Baby and Johnny lead their dance with a massive dip and intimate embraces, before they speed things up. The couple keep the dance playful with all their kicks and Baby's cheerful head shaking. Even with handfuls of jaw-dropping power moves, the moments where they just stand and stare at each other are touching. After a massive stage jump, Johnny leads the whole gang back down the aisle in sync. The dance hits an overwhelming peak when Johnny lifts Baby sky-high to the song's climax. With moves that have been replicated all over pop culture, “Time of My Life” is a feel-good scene through and through.

#2: Gang Fight Dance
"West Side Story" (1961)

The Jets shake their weight around the streets of Manhattan and show off their muscle through coordinated dancing. The Sharks, however, offer punchier moves with snapping and aggressive footwork. There's a constant back-and-forth to the dance-fighting that keeps tensions high while subverting expectations of gang violence. Stylish tracking shots through trailers, close-ups of hands, and a few aerial shots lend a visual potency to the scene. Though it doesn't have the color or hypnotic choreography of the gym dance, the battle is epically long and never loses momentum between cuts. “West Side Story's” reinterpretation of a brawl with jumps and spins dazzles us to this day.

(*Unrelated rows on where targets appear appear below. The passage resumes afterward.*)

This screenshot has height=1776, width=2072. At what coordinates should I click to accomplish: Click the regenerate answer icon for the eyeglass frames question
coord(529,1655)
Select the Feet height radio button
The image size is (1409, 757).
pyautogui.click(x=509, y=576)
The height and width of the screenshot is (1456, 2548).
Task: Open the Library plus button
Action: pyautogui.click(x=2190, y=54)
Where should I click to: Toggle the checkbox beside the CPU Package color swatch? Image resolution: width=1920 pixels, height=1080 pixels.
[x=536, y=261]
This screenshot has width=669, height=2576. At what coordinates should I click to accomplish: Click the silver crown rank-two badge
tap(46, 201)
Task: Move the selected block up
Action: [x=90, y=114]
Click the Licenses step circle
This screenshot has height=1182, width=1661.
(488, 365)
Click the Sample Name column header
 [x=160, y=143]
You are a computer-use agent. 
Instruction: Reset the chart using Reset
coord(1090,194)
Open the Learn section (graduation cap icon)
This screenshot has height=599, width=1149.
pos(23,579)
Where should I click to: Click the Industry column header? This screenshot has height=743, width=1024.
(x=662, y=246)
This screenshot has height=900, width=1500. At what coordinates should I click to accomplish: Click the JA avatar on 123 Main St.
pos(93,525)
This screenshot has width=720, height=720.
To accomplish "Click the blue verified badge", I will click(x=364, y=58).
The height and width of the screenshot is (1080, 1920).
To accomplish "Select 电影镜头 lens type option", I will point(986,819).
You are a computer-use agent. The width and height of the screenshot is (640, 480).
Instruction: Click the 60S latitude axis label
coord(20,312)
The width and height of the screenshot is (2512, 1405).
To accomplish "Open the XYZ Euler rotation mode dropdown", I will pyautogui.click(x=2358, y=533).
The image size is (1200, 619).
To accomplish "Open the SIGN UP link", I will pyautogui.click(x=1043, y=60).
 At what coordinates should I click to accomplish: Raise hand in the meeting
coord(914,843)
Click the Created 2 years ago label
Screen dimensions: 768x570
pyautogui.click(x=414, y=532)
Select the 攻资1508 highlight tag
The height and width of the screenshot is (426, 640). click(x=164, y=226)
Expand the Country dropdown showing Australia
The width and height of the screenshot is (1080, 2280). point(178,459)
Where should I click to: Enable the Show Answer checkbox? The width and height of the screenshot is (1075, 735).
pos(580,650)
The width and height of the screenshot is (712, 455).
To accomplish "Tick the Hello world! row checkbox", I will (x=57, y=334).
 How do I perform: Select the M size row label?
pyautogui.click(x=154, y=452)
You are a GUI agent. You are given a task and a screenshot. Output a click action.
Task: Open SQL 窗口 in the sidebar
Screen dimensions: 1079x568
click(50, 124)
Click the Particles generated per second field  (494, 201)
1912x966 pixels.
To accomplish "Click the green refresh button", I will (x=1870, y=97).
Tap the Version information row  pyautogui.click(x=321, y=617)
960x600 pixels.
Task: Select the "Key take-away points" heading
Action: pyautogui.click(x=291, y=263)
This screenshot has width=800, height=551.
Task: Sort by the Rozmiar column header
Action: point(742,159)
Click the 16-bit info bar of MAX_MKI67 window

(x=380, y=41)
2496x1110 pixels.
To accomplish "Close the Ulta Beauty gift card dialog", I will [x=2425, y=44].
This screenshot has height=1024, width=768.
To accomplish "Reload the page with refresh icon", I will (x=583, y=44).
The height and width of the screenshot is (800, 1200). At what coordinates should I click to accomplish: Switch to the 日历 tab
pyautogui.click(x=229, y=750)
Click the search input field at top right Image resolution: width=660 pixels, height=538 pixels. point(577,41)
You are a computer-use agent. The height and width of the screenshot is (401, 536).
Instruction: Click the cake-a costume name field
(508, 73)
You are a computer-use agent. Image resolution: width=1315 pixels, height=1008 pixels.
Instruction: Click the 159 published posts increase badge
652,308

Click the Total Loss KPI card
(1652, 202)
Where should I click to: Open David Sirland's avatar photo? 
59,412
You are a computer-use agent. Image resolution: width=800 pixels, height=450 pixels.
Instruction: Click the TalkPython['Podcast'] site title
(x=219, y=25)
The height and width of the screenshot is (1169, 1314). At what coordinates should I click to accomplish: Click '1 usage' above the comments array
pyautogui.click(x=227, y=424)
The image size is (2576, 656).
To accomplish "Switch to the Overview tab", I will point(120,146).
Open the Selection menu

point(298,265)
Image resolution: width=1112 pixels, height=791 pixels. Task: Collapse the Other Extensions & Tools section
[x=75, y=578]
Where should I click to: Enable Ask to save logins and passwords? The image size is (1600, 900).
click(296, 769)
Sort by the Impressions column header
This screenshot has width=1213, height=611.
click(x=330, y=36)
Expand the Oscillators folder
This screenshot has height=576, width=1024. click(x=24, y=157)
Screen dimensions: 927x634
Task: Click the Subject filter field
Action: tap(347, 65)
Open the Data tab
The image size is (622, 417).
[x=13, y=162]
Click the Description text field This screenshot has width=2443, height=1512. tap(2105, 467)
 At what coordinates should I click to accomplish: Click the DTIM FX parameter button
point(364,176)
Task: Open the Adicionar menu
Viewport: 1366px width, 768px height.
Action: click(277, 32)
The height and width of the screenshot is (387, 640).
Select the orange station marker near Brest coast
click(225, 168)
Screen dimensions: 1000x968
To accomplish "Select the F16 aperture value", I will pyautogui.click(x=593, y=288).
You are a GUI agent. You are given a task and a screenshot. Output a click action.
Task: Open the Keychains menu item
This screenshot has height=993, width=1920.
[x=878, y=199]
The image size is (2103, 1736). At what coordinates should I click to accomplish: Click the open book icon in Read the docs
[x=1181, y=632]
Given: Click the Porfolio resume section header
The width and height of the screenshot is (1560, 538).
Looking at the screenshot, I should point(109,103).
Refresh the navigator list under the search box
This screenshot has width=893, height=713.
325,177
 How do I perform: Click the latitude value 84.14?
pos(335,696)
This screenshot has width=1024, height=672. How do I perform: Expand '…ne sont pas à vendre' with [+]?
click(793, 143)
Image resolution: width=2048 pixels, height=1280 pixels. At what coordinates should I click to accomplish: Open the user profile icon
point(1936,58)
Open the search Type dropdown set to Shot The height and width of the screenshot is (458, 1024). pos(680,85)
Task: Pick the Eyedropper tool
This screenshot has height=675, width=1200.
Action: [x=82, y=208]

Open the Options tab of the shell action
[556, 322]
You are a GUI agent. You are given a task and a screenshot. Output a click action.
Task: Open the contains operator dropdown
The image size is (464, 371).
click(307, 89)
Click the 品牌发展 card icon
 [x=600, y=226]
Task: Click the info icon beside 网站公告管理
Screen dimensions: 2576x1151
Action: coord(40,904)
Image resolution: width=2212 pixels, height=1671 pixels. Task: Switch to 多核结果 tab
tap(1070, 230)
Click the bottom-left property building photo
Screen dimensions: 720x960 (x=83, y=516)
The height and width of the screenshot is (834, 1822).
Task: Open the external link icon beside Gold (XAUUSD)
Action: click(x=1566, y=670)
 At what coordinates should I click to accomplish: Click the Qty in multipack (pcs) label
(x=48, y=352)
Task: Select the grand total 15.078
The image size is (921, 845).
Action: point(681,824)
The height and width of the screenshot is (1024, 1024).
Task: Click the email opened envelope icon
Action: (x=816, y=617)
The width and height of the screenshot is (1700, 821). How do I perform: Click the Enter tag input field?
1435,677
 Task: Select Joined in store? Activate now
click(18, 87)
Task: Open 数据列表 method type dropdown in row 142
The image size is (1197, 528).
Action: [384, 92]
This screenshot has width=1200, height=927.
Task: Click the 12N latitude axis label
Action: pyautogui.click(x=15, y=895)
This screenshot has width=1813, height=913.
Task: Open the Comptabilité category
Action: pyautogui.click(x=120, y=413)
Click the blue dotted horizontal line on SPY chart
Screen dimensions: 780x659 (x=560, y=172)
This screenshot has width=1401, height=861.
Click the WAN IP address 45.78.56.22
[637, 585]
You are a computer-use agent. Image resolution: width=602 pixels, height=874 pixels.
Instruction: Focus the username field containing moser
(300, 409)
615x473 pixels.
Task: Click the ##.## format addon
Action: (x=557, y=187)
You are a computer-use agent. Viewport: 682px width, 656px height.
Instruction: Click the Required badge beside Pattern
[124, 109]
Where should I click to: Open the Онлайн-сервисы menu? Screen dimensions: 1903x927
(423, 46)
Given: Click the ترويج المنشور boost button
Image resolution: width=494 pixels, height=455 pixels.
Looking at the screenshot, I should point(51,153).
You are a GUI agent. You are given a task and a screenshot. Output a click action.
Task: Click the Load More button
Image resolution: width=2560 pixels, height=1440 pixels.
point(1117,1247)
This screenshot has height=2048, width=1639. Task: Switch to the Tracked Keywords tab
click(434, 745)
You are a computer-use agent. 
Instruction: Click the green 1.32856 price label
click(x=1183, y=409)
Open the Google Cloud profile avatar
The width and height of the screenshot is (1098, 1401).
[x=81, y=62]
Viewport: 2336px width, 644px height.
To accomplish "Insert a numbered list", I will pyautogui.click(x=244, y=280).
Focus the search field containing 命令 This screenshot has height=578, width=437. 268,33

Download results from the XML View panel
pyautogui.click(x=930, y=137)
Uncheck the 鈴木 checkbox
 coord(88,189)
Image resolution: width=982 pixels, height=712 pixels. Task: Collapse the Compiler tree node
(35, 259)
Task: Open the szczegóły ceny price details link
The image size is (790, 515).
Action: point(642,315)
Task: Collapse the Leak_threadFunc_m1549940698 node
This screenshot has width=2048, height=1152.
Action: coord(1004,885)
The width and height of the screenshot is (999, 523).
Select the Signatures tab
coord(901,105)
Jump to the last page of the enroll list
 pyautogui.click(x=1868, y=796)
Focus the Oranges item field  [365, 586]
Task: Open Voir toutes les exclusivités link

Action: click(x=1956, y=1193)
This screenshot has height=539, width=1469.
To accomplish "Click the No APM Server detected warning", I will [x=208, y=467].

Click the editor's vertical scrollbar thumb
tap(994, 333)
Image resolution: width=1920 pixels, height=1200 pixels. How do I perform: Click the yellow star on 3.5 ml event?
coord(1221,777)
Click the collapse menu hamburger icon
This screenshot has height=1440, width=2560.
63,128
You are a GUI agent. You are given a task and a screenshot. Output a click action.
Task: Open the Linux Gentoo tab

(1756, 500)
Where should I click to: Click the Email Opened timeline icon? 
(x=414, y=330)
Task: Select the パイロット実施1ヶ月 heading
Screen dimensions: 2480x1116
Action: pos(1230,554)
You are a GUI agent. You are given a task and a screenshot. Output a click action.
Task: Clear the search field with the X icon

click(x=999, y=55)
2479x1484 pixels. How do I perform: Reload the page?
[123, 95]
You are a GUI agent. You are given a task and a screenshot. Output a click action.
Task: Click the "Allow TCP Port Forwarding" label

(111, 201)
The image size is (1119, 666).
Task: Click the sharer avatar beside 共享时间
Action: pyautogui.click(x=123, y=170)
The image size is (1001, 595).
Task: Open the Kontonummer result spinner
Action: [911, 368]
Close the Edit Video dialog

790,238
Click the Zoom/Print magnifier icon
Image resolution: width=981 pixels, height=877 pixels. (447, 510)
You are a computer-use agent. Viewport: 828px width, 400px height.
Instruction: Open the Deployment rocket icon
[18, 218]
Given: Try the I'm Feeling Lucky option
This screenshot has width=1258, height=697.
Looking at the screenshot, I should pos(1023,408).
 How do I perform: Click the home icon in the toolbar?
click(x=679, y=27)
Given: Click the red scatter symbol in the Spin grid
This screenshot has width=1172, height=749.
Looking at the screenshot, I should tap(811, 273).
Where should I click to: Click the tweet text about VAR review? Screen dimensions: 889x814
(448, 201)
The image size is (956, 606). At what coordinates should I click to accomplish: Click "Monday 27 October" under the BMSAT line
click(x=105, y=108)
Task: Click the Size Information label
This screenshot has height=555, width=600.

Before we get to our top pick, here are a few honorable mentions:

The Beatnik Dance
"Funny Face" (1957)

"Seven Brides for Seven Brothers" (1954)

Turbo Broom Dance
"Breakin'" (1984)

#1: "Singin' in the Rain"
"Singin' in the Rain" (1952)

Don is full of glee as he leaves Kathy, and he evolves naturally from eccentric strolling to a full-blown dance number. Gene Kelly uses every bit of his street set from lamp posts to fences and a few curbs as well. He gets so enthusiastic jumping around that he doesn't even realize he's been splashing a police officer. Rather than the slow romantic ballet Kelly delivered for “An American in Paris,” this scene is all about showing Don's happiness. “Singin' in the Rain” gives us all a glorious feeling thanks to the magic that Gene carried as both the director and performer.